_Exercise text_:
“Fate is not satisfied with inflicting one calamity.” – Publilius Syrus
Pet Sematary 2019 is essentially the novel and/or 1989 film buried in the cursed grounds of the plot and resurrected in the same manner: starts off seeming the same but a little off, then turns bad and wants to do you harm. Rotten and needlessly nihilistic, this version is ironic proof of its own message that sometimes it’s best to let the dead stay dead.
For those unfamiliar, our story is that the Creed family has just moved to a small town in Maine. There, trucks zoom by randomly and a notable spot is the title location. Beyond this though lies a cursed burial ground, where the dead can be resurrected. Of course, something that seems too good to be true has a rather nasty catch.
After the Creeds have settled in and befriended neighbor Jud Crandall (John Lithgow), father Louis (Jason Clarke) has a patient (Obssa Ahmed) brought in who dies shortly thereafter. But he returns as a ghost to Louis in dreams that maybe aren’t to warn him of the cemetery and land beyond it. Will he heed those warnings? You answered correctly if you guessed no.
Sure this sounds pretty on point so far, but when we get to the end of Act II, things are changed and not at all for the better. There’s switch-ups to how some events play out, and not only do they seem forced and awkward, but they undermine the text and its themes (the Louis character in particular has his arc ruined). Not to mention the backstory on Timmy Baterman is excised (actually, there’s a microsecond Easter egg of him in an article shown), so a key piece of the plot is just flat-out missing. And the ending is absolutely terrible.

_Raw data_:
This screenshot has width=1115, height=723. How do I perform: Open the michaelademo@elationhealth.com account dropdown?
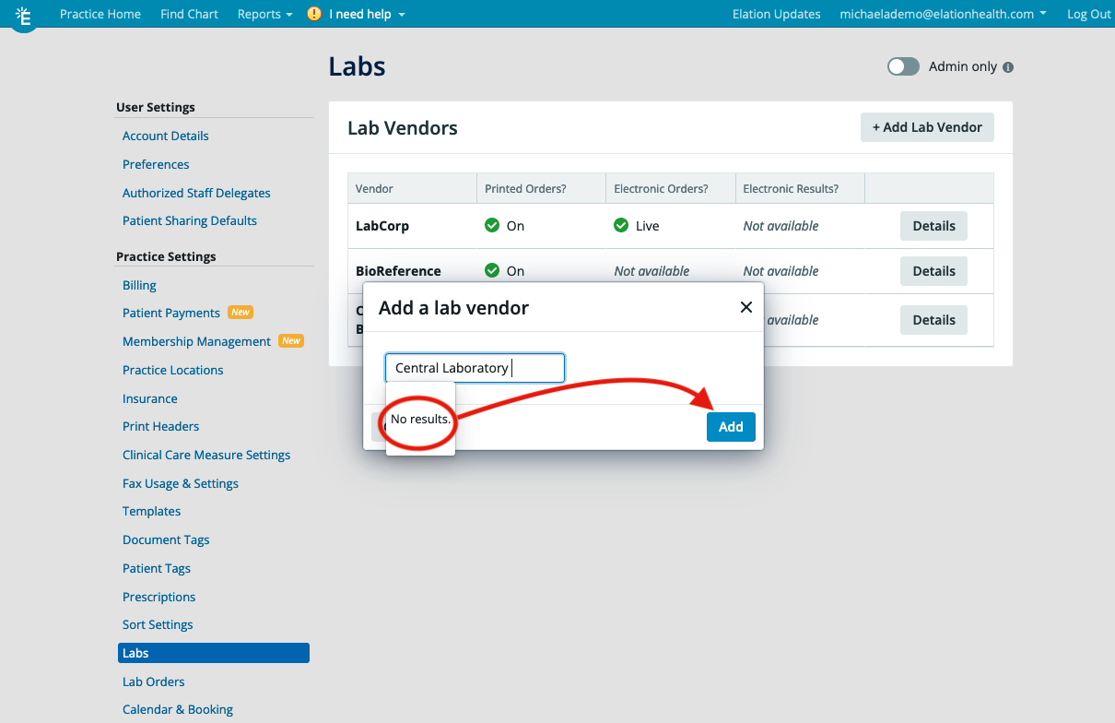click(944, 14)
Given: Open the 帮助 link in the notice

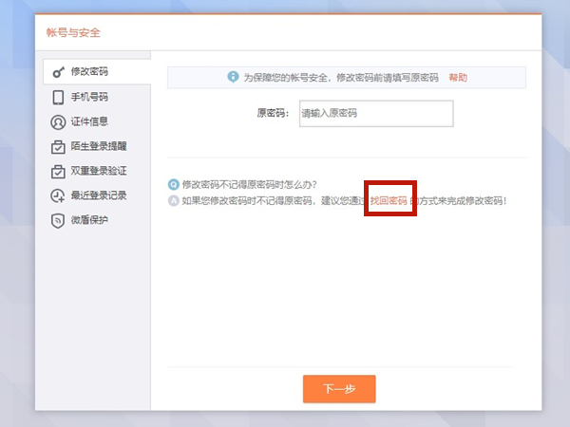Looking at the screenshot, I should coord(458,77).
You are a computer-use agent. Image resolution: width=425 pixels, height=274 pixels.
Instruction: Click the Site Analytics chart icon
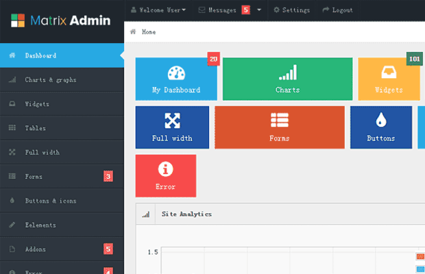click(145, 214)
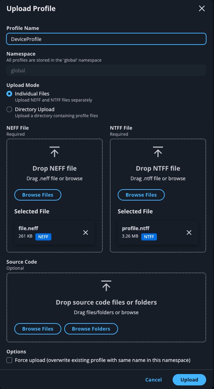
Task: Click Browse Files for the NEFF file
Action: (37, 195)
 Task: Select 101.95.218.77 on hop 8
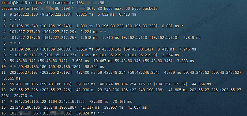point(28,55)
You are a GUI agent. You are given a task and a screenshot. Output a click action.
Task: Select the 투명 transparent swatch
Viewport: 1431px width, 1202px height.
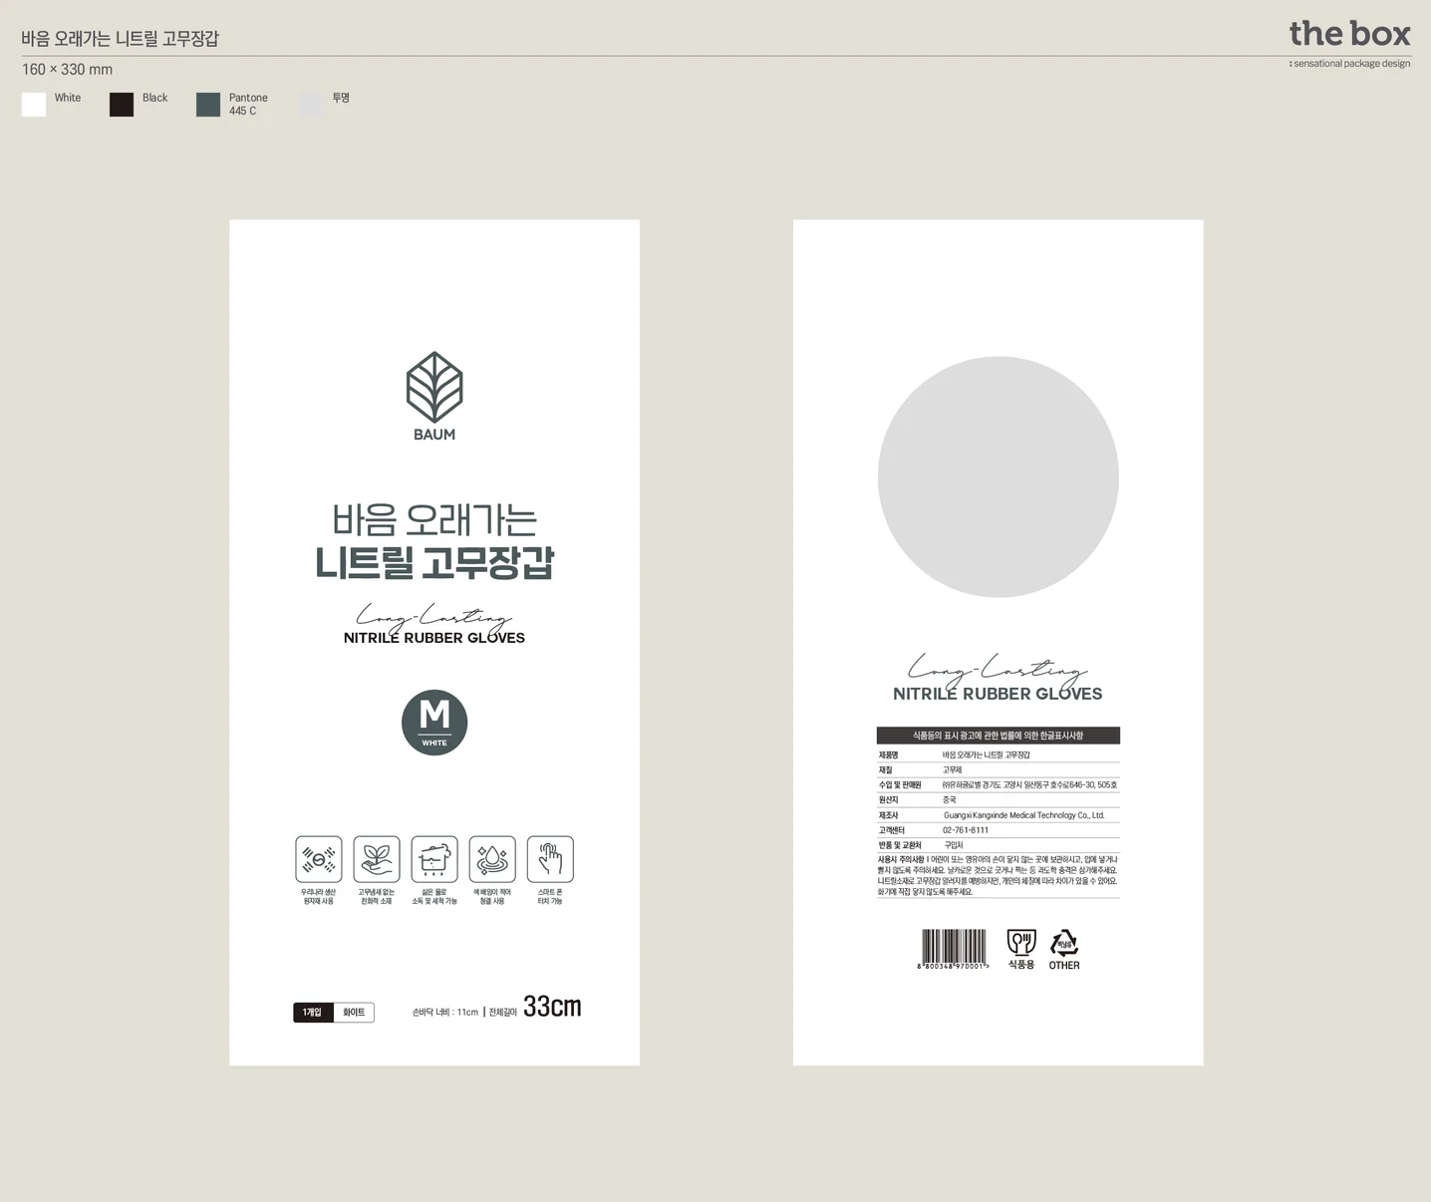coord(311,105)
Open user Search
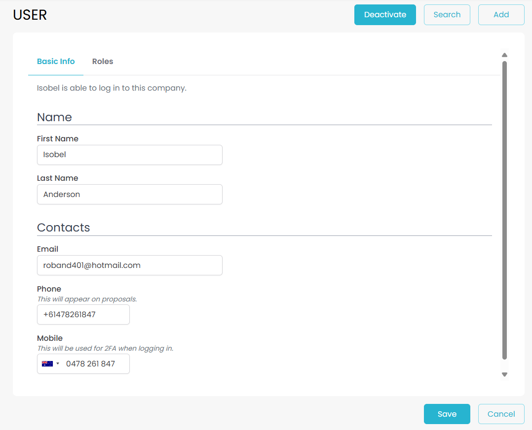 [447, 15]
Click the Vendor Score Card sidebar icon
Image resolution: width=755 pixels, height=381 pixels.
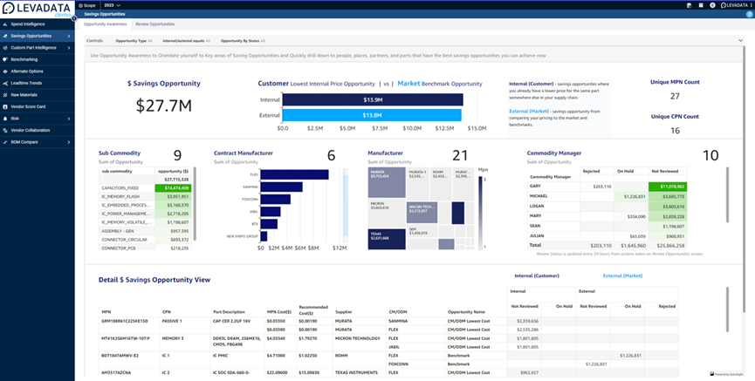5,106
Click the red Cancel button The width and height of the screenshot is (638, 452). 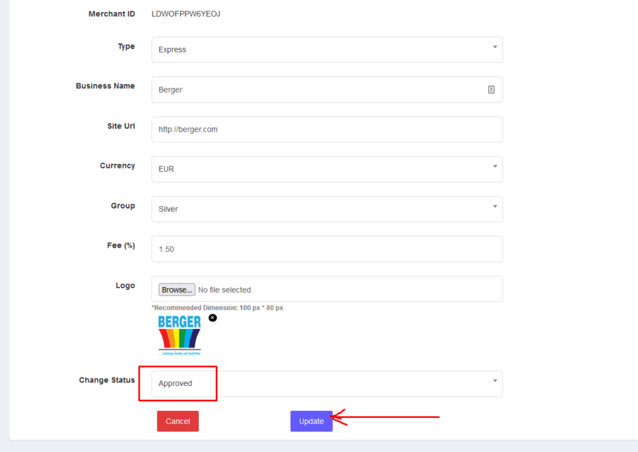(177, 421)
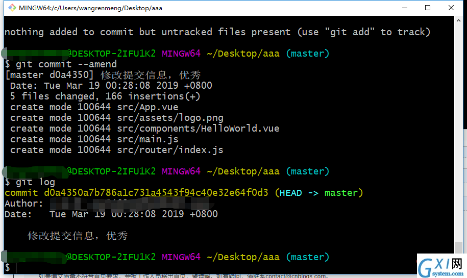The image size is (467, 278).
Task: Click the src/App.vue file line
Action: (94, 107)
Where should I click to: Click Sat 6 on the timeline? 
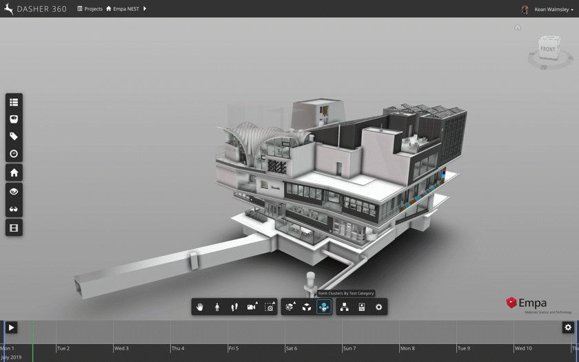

_Your tasks_:
1. In one to three sentences, explain why the Pet Sematary review says a key piece of the plot is missing.
2. Rewrite the Pet Sematary review's paragraph beginning "Sure this sounds pretty on point so far" as a short bulleted list that keeps its main facts.
3. Carry on the Pet Sematary review from its last sentence, keeping the same voice.
The records are separate material and are not connected to the review text.

_Numbered responses_:
1. The backstory on Timmy Baterman is cut from the film. He appears only as a brief Easter egg in an article shown on screen.

2.
- The film follows the story until the end of Act II, and then things change for the worse.
- Some events play out differently. The changes seem forced and awkward and undermine the source and its themes.
- The Louis character's arc in particular is ruined.
- The Timmy Baterman backstory is cut except for a brief Easter egg in an article, so a key piece of the plot is missing.
- The ending is absolutely terrible.

3.
The shadows of the Stephen King novel and previous film (with the script by King himself) loom large over this film, and it seems to think its best shot at justifying its existence is to make these changes without regard to whether they actually serve the story and characters in question. They really have no purpose than to be different for the sake of being different. The actors are fine in their parts (although it needs to be said that the casting of Ahmed is troubling in that it propagates the “black guy dies first” and “magic negro” cliches), but not nearly as memorable as those who played them the first time.
But the eeriness is captured quite well and the scares are effective. And when the film does manage to stay faithful to the source material – which, to be fair, is a good portion of the runtime – it provides a more than serviceable rendering of King’s work.
In the end, though, Pet Sematary 2019 really does nothing to avoid coming off like a shameless cash grab that was only made because It 2017 turned out well. There is zero reason for anyone to give consideration to this movie over the prior versions. This is certainly a case where things that were laid to rest long ago should have remained so.